Somewhere along the way, the navel gazing revealed that my answer to this question had changed:

Would I rather play great and lose or play bad and win?

My wife likes to tell the story about the time I came home after a long night of poker and said, “I just had one of the best sessions of my entire life.”

“Awesome,” she said. “How much did we win?”

“We lost $1,300,” I replied.

Now, I’m not saying I’d prefer to lose. Of course I want to win, and winning always feels good to some extent, no matter how I get there. And losing always feels at least a little bit crappy, even when it’s a session to be proud of.

But what I really like is when everything breaks the wrong way, and I keep my cool and play rock steady to the last hand anyway. The steadiness itself counts as a victory.

When that happens, it’s not just that I played well, it’s that I played well while running bad. I didn’t tilt. And for me − someone who has been battling tilt for decades − this is the ultimate mental-game achievement.

The math looks like this:

A = Amount of pride and happiness over playing great for hours while losing: A lot.

B = Amount of angst over losing: Less than that.

A B > 0

So my answer to the question is that I would rather play good and lose than play bad and win.

Here’s the best thing about all this. When I changed my answer to the question, I made more money, by playing my A-game more often. Here’s an example:

OLD ME: The game is scheduled to stop in one hour and I’m stuck three buy-ins. To get even, I need to lower my starting-hand requirements. In other words, I need to put more money in action, and hope I get lucky.

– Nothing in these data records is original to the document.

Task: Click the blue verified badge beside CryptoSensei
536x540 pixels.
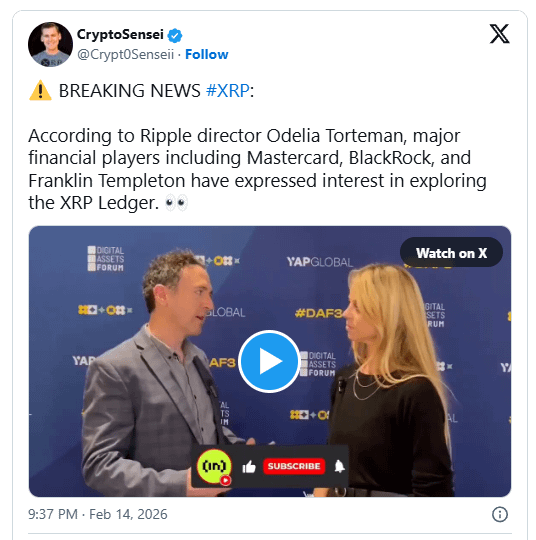Action: click(x=175, y=35)
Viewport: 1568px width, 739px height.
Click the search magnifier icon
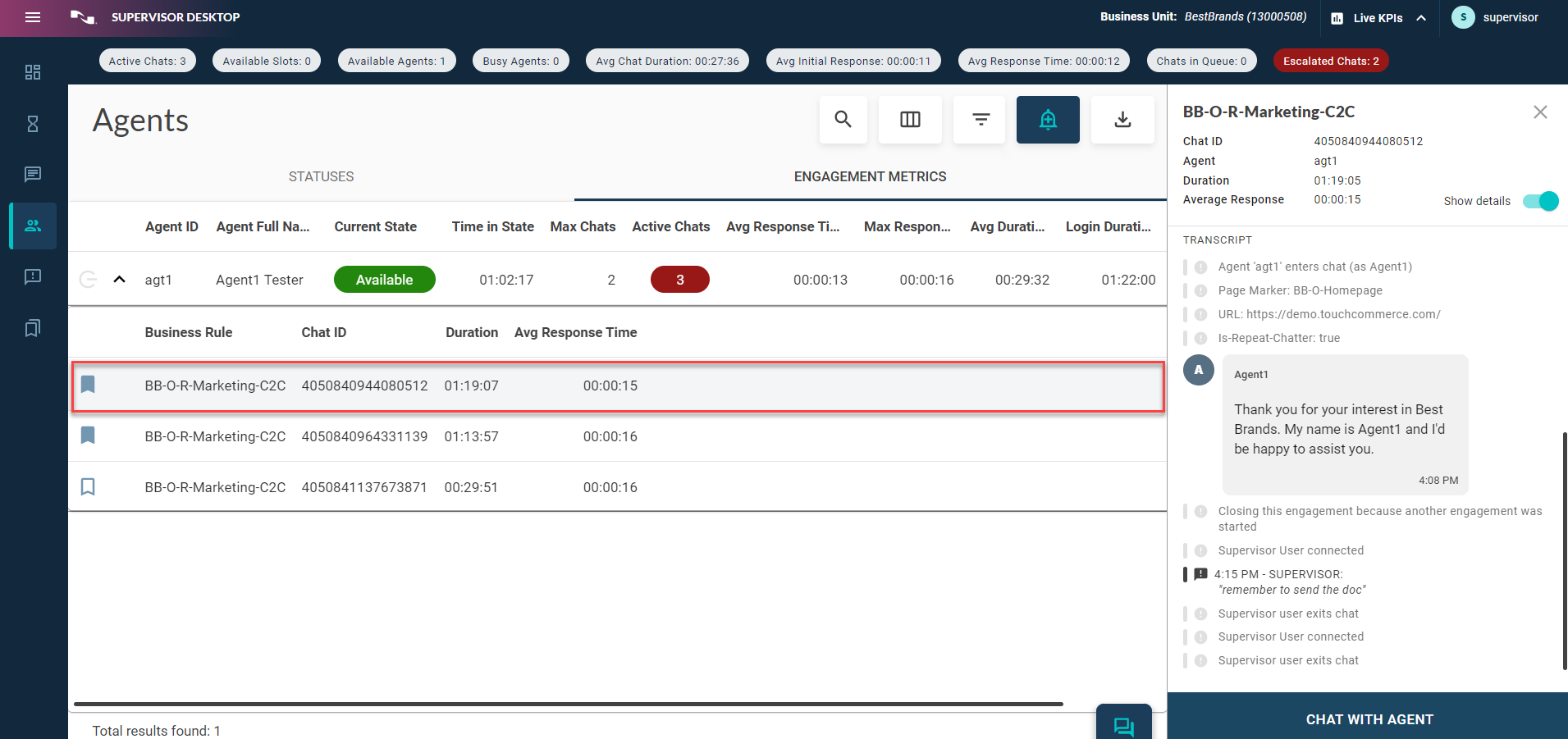pyautogui.click(x=843, y=120)

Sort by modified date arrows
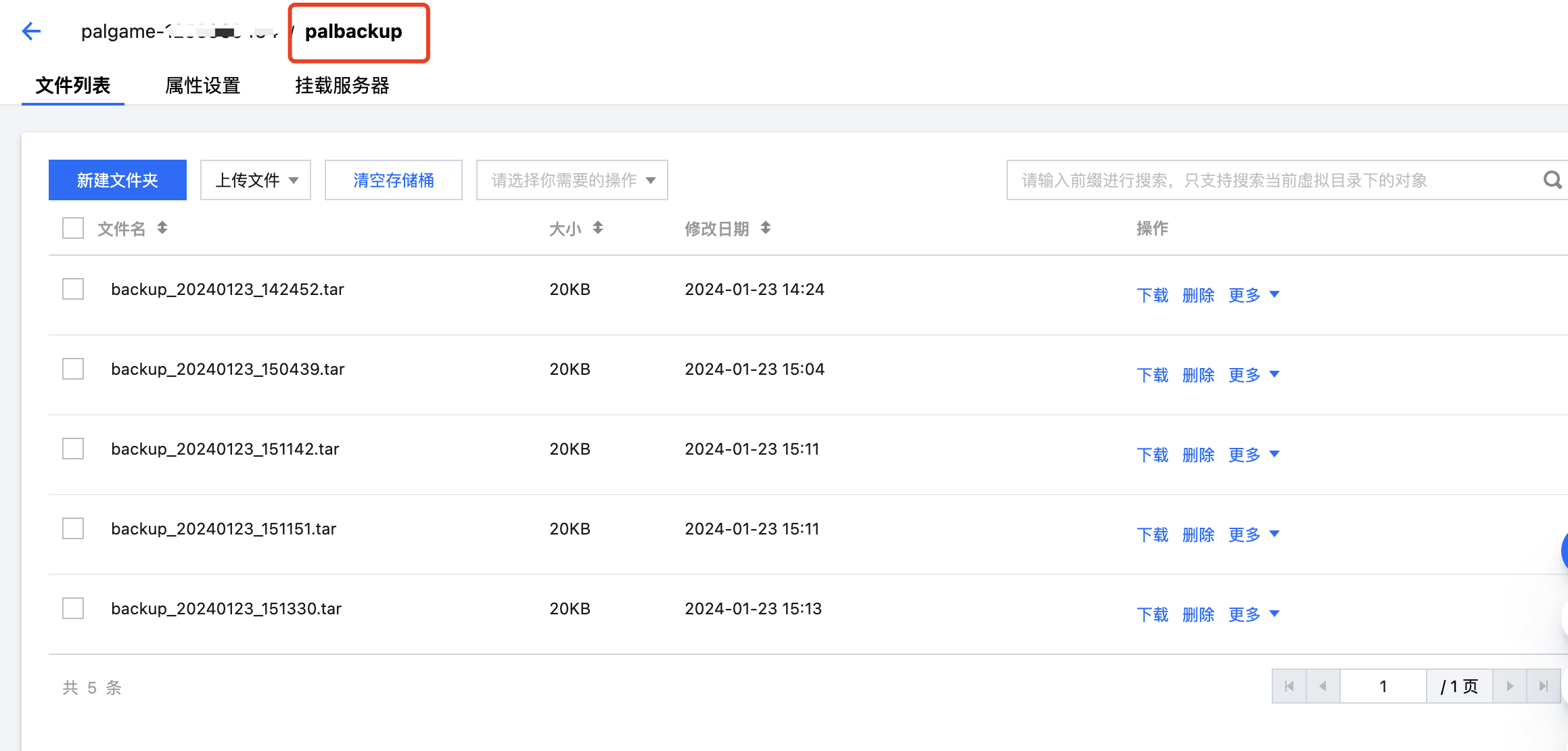click(x=766, y=228)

The Old Me didn’t actually analyze like that before gambling it up at the end of a session. I just did it, mindlessly.

NEW ME: The game is scheduled to stop in one hour and I’m stuck $1,000. My expected hourly earn rate in this game is $100 per hour. So at this point, if I play my usual awesome A-game right up to the closing bell, I’m not desperately trying to book a win for the day. I’m just doing my job for an hour. No need to panic. Me and my bankroll will be back tomorrow, fresh and stable.

As for you, why do you trade? Are you playing for thrills? Or paying the bills?

For me, with poker, it’s always a combo. I live for the thrills. And there’s always the bills. The thing is, the roller coaster ride is inherent, to both of our games. We don’t need to seek thrills. They will come to us, even when we play tight.